* START SOURCE PASSAGE *
-5

I have to search a string for words that have a number as prefix or suffix (Example, "abc21" or "943xyz". Then, I need to split the number from the word.

For example, "abc12" has to converted to "abc 12" or "12abc" has to be converted to "12 abc"

However, if the number lies in between letters, for example, "a12bc", then it should be left as it is. How can we do this? Is there a simpler way than regex?

  • 4
    Please show what you have tried already to solve this problem. – roganjosh Jan 25 '18 at 21:17
  • this is pretty close : https://stackoverflow.com/questions/430079/how-to-split-strings-into-text-and-number – jmunsch Jan 25 '18 at 21:18
  • @jmunsch pretty close + too broad = closing to me :) thanks for the link – Jean-François Fabre Jan 25 '18 at 21:19
  • That's a pretty far-fetched duplicate, so I'm gonna leave a hint for the OP: The regex in that question `\D+\d+` matches only words with digits at the end. Duplicate that and turn it around, you get `\D+\d+|\d+\D+` which matches words with digits on either end. From there you just need to figure out how to insert a space. (Hint #2: `re.sub`) – Aran-Fey Jan 25 '18 at 21:23
  • @Rawing actually, I think `\w` matches alphanumeric, so that might not play well, perhaps best to use `\d\D` – juanpa.arrivillaga Jan 25 '18 at 21:28
  • @juanpa.arrivillaga Oops, nice catch. Fixed, thanks. – Aran-Fey Jan 25 '18 at 21:28
  • @Rawing a somewhat hacky approach: `re.sub(r'((\\D+)(\\d+))|((\\d+)(\\D+))', r"\2 \3\5 \6", '943xyz').strip()` I'm not sure if I grasp grouping correctly. – juanpa.arrivillaga Jan 25 '18 at 21:30
  • @juanpa.arrivillaga You don't need that many groups. `re.sub(r'(\D+)(\d+)|(\d+)(\D+)', r"\1\3 \2\4", '943xyz')` works too :) – Aran-Fey Jan 25 '18 at 21:33
  • @Rawing yep, was definitely over-doing it. Wasn't sure about the precedence of alternation in regex... – juanpa.arrivillaga Jan 25 '18 at 21:34
  • hey also welcome to stackoverflow check these out when you get time : https://stackoverflow.com/tour AND https://stackoverflow.com/help/how-to-ask AND https://meta.stackexchange.com/questions/21788/how-does-editing-work – jmunsch Jan 25 '18 at 21:35

3 Answers3

0

Something simple like one of these.
All that's needed is to protect the boundary's with these (?<! [\da-z] ) .. (?! [\da-z] )
which does 2 things:
- it stops the engine from matching between like kinds (digits or alphas).
- insures no bookend types.

Way 1:

Find (?<![\da-z])(?:([a-z]+)(\d+)|(\d+)([a-z]+))(?![\da-z])
Replace $1$3 $2$4

https://regex101.com/r/k4gNoE/1

 (?<! [\da-z] )
 (?:
      ( [a-z]+ )             # (1)
* END SOURCE PASSAGE *
- **STATED EXERCISE A**:
In the records, write out the lines from the one containing "Viewport: 1512px width, 810px height." through the one containing "Looking at the", including both of those lines, and leave the pictures out.
* START TASK MATERIAL *
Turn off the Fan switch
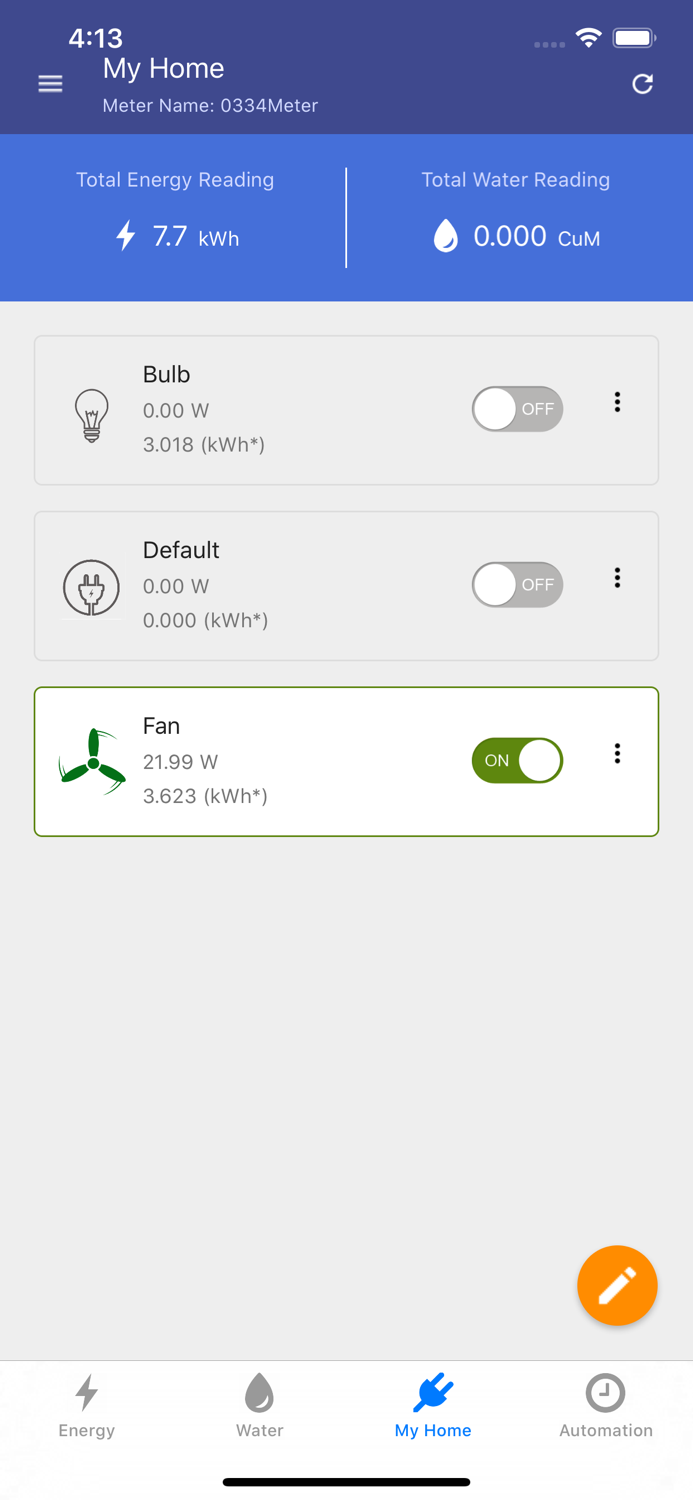693x1500 pixels. coord(517,760)
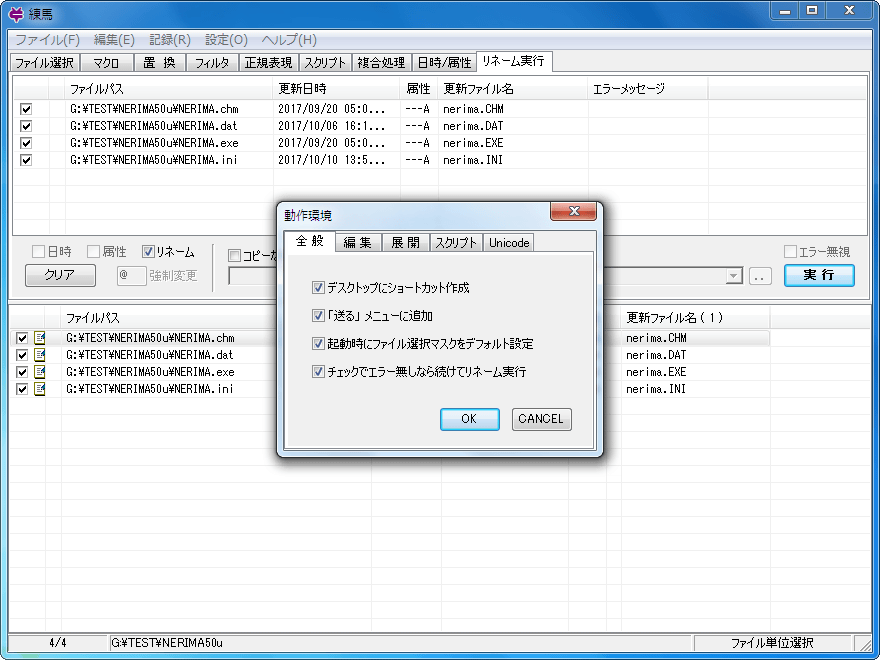Open the ファイル(F) menu
This screenshot has width=880, height=660.
47,40
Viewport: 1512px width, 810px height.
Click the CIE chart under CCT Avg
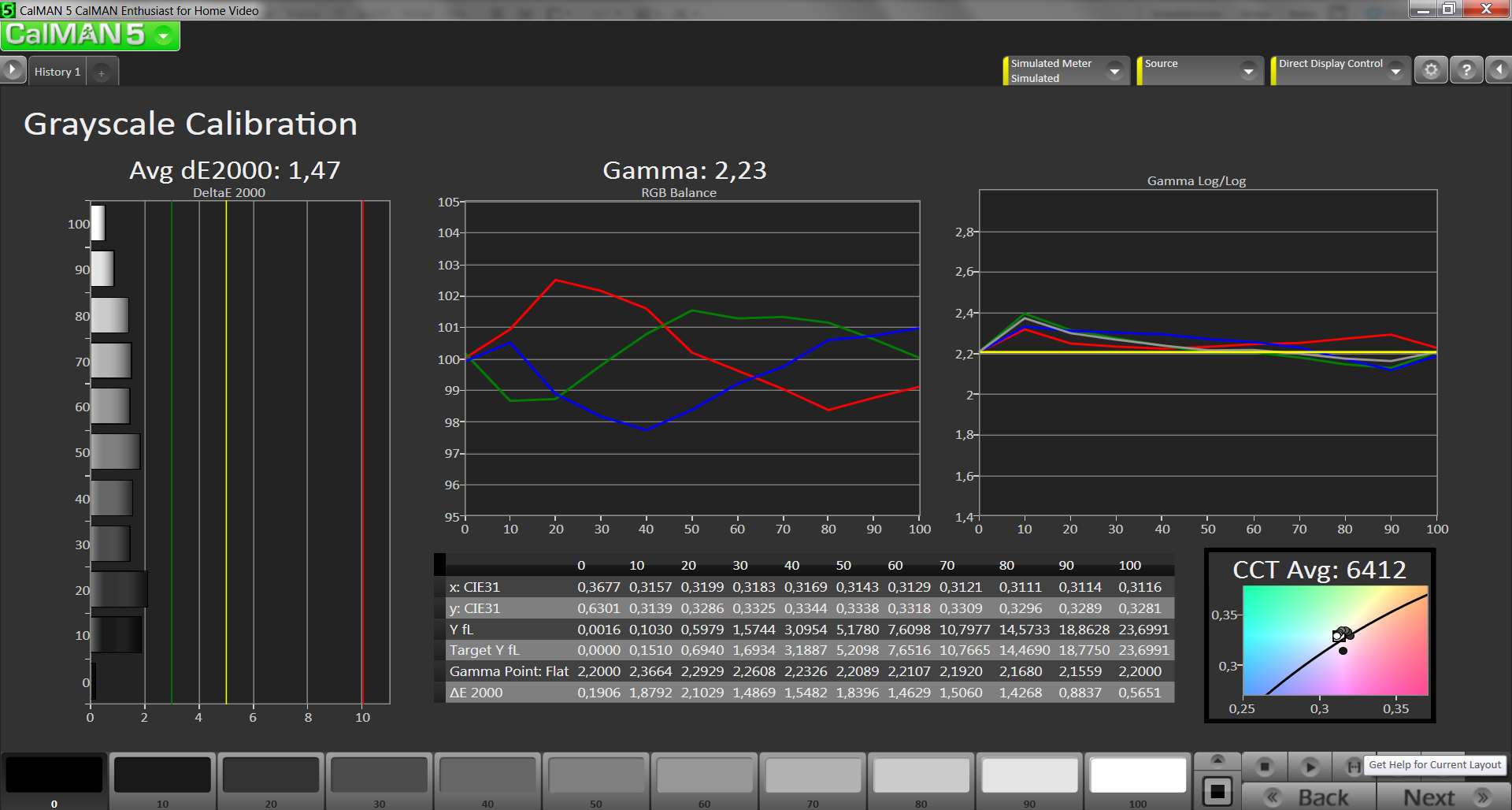[1335, 641]
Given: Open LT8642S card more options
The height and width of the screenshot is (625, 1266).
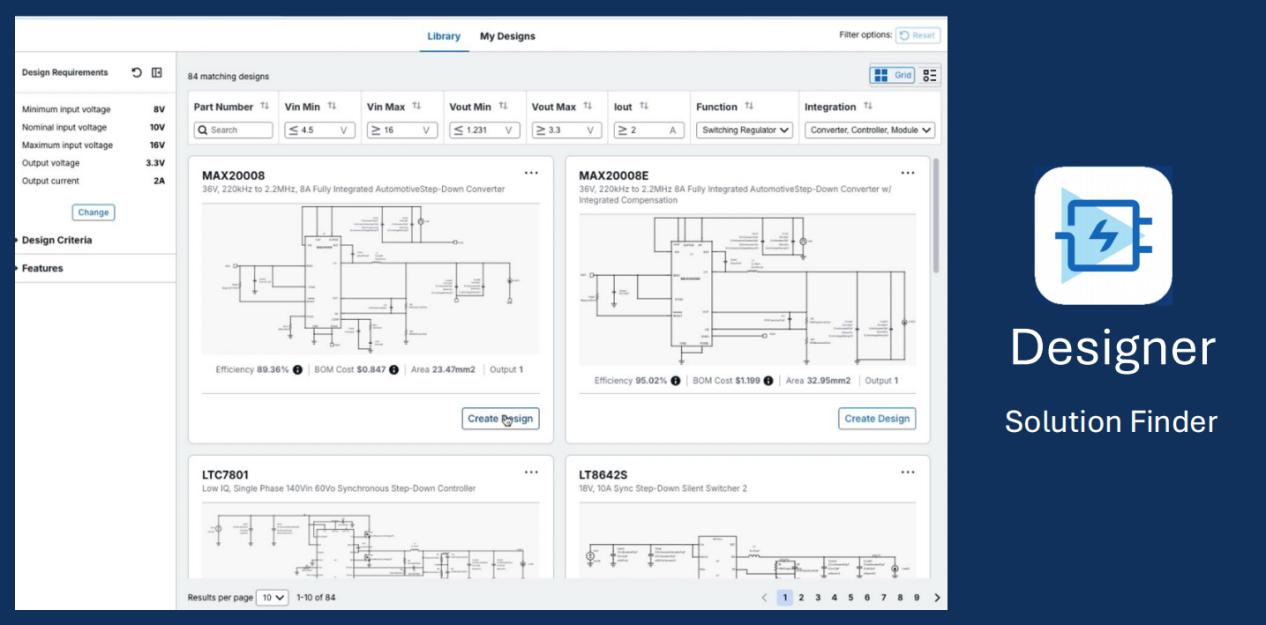Looking at the screenshot, I should point(907,472).
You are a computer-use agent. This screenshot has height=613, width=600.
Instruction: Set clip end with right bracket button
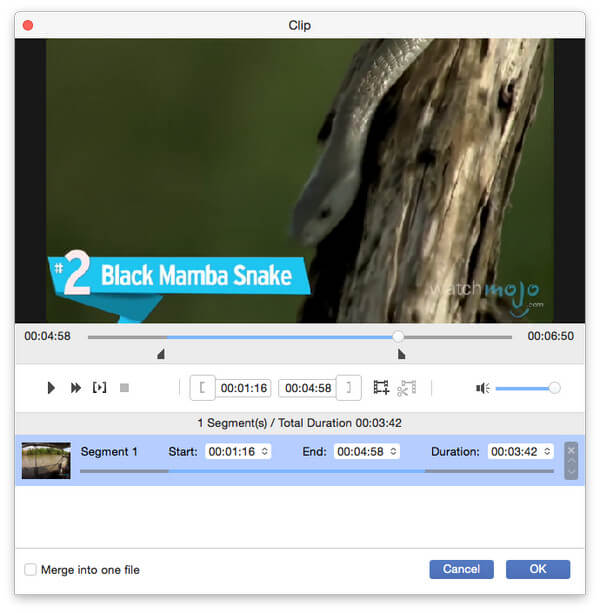pyautogui.click(x=349, y=388)
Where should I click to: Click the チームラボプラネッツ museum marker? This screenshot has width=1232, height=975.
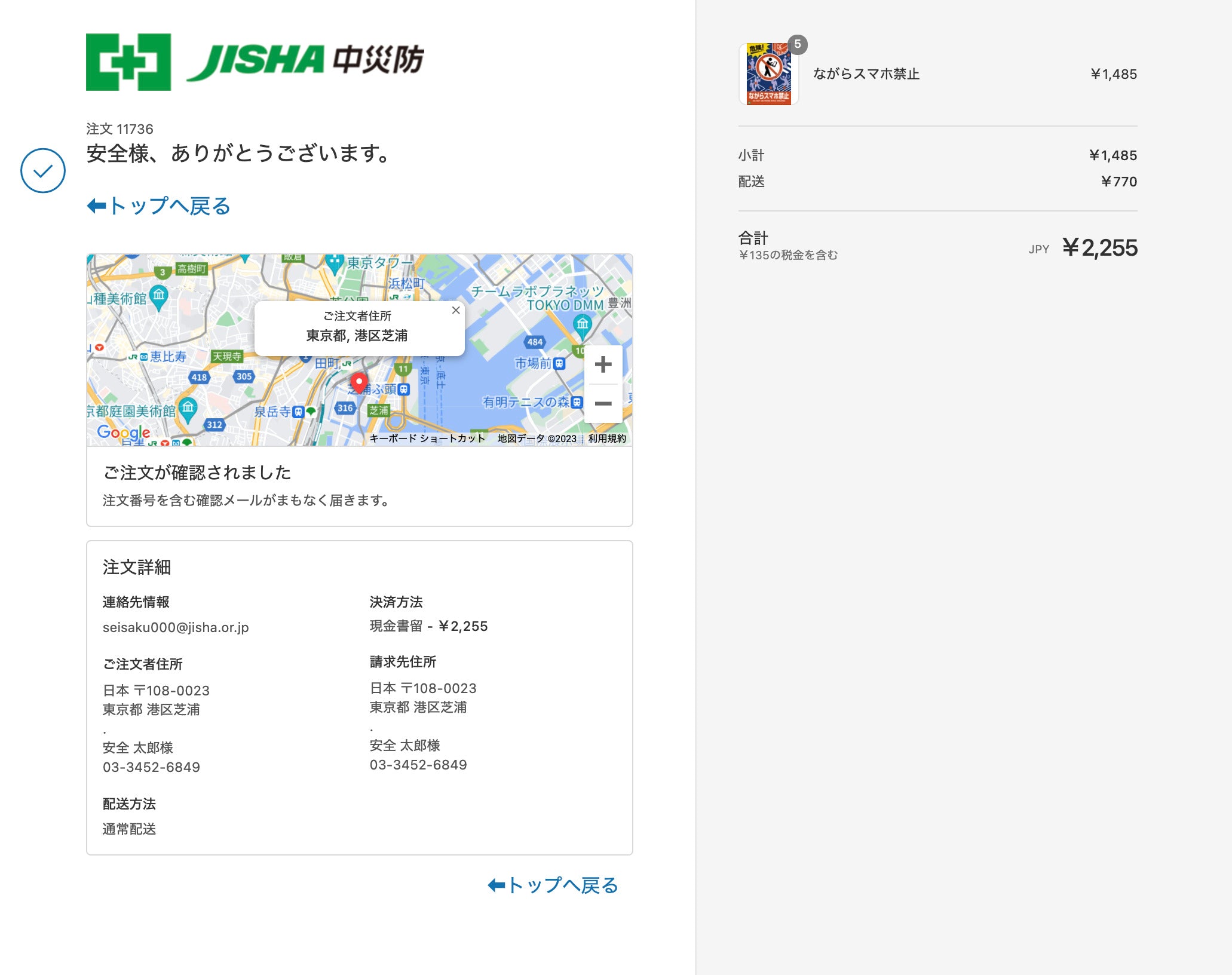[582, 325]
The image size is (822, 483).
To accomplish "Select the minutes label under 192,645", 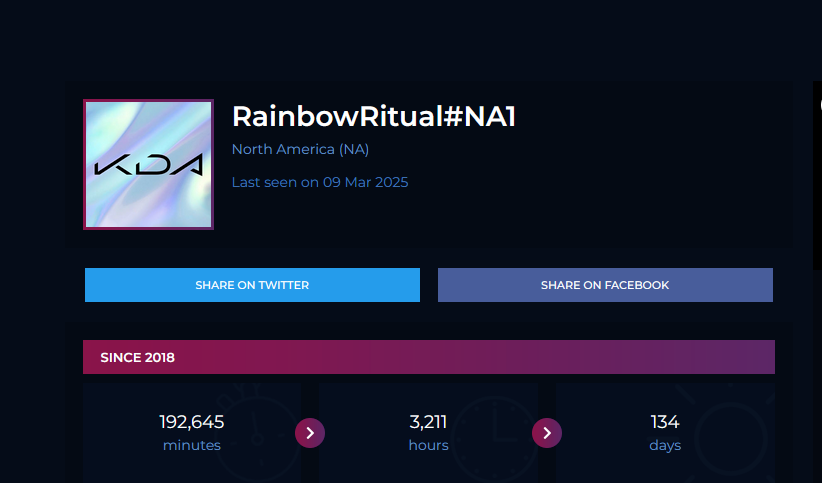I will [x=191, y=445].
* END TASK MATERIAL *
- **STATED EXERCISE B**:
Continue the thread on splitting a leading or trailing number from a word, starting right after the last line shown.

- **EXERCISE ANSWER A**:
Viewport: 1512px width, 810px height.
Click the CIE chart under CCT Avg
[1335, 641]
Given: Open LT8642S card more options
The height and width of the screenshot is (625, 1266).
Looking at the screenshot, I should point(907,472).

- **EXERCISE ANSWER B**:
      ( \d+ )                # (2)
   |  
      ( \d+ )                # (3)
      ( [a-z]+ )             # (4)
 )
 (?! [\da-z] )

Way 2:

Find (?<![\da-z])(?:([a-z]+(?=\d)|\d+(?=[a-z]))((?<=\d)[a-z]+|(?<=[a-z])\d+))(?![\da-z]) Replace $1 $2

https://regex101.com/r/LbWnkg/1

 (?<! [\da-z] )
 (?:
      (                        # (1 start)
           [a-z]+ 
           (?= \d )
        |  \d+ 
           (?= [a-z] )
      )                        # (1 end)
      (                        # (2 start)
           (?<= \d )
           [a-z]+ 
        |  (?<= [a-z] )
           \d+ 
      )                        # (2 end)
 )
 (?! [\da-z] )
0

You can try this:

def split_vals(s):
  return ' '.join(re.findall('^\d+|\d+$|^[a-zA-Z]\d+[a-zA-Z]+$|^[a-zA-Z]+$|[a-zA-Z]+', s))
s = ["abc21", "943xyz", '12abc', "a12bc"]
new_s = list(map(split_vals, s))

Output:

['abc 21', '943 xyz', '12 abc', 'a12bc']
Ajax1234
  • 69,937
  • 8
  • 61
  • 102
0

You can use re.sub to insert that space:

re.sub(r'\b(?:(\D+)(\d+)|(\d+)(\D+))\b', r"\1\3 \2\4", word)

This matches digits followed by non-digits or vice-versa.

The \b boundaries make sure the word is matched in its entirety, so that we don't match numbers in the middle of a word.

The replacement pattern \1\3 \2\4 takes advantage of the fact that unmatched groups are replaced with the empty string. We know that either group 1 and 2 or group 3 and 4 will match, and the other groups will be empty, so \1\3 \2\4 will always produce a valid result (without duplicating any part of the input).


Examples:

>>> re.sub(r'\b(?:(\D+)(\d+)|(\d+)(\D+))\b', r"\1\3 \2\4", "abc12")
'abc 12'
>>> re.sub(r'\b(?:(\D+)(\d+)|(\d+)(\D+))\b', r"\1\3 \2\4", "12abc")
'12 abc'
>>> re.sub(r'\b(?:(\D+)(\d+)|(\d+)(\D+))\b', r"\1\3 \2\4", "a12bc")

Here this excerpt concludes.